▶ ACTIVITY
The exercise calls for exact output of the lines between the one that contains "The image size is (1280, 853)." and the end of the data, with both ends kept and pictures left out.

(Screenshot grounding data)
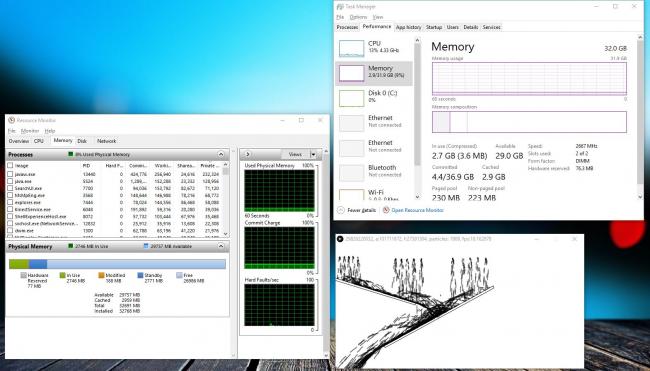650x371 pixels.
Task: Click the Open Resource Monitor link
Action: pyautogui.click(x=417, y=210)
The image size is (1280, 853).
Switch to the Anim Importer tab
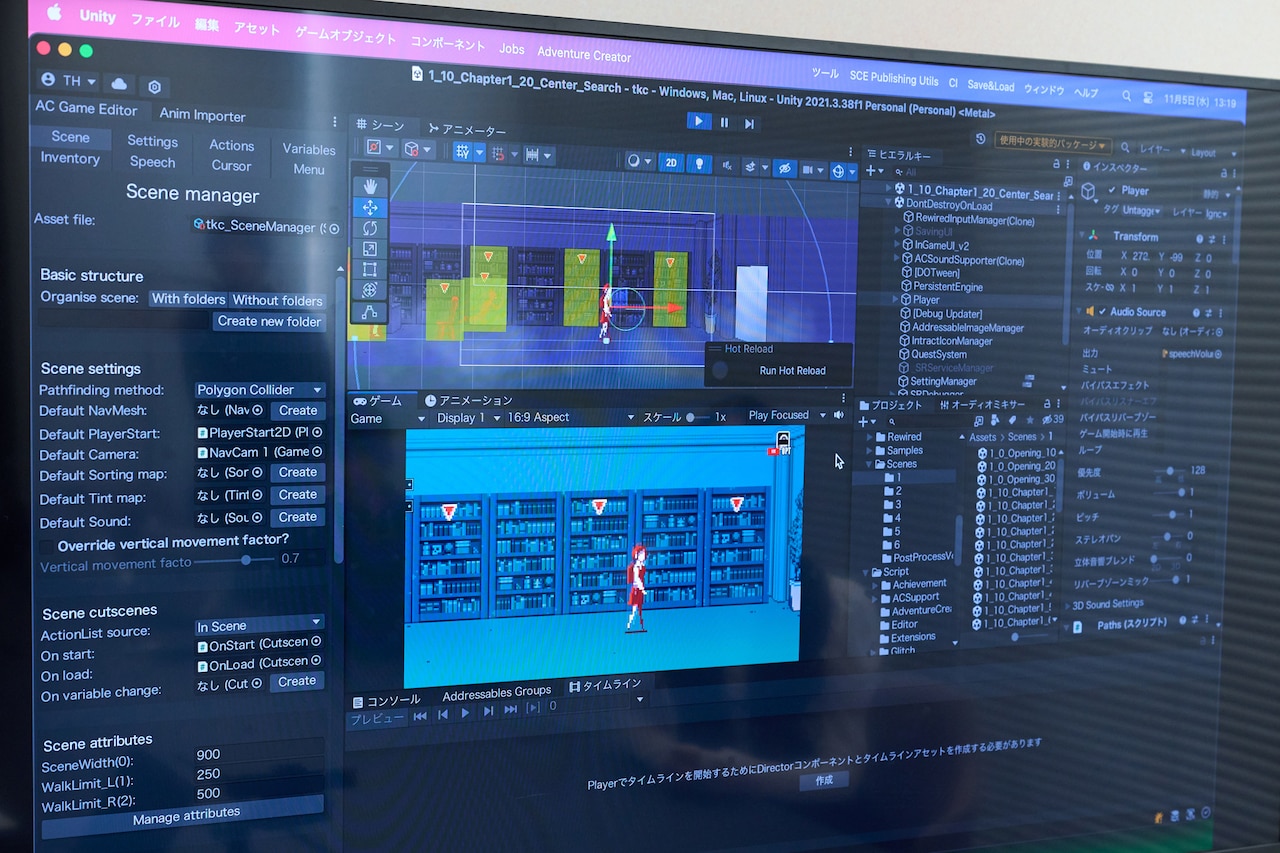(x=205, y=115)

▶ WRITTEN ANSWER
The image size is (1280, 853).
Switch to the Anim Importer tab
(x=205, y=115)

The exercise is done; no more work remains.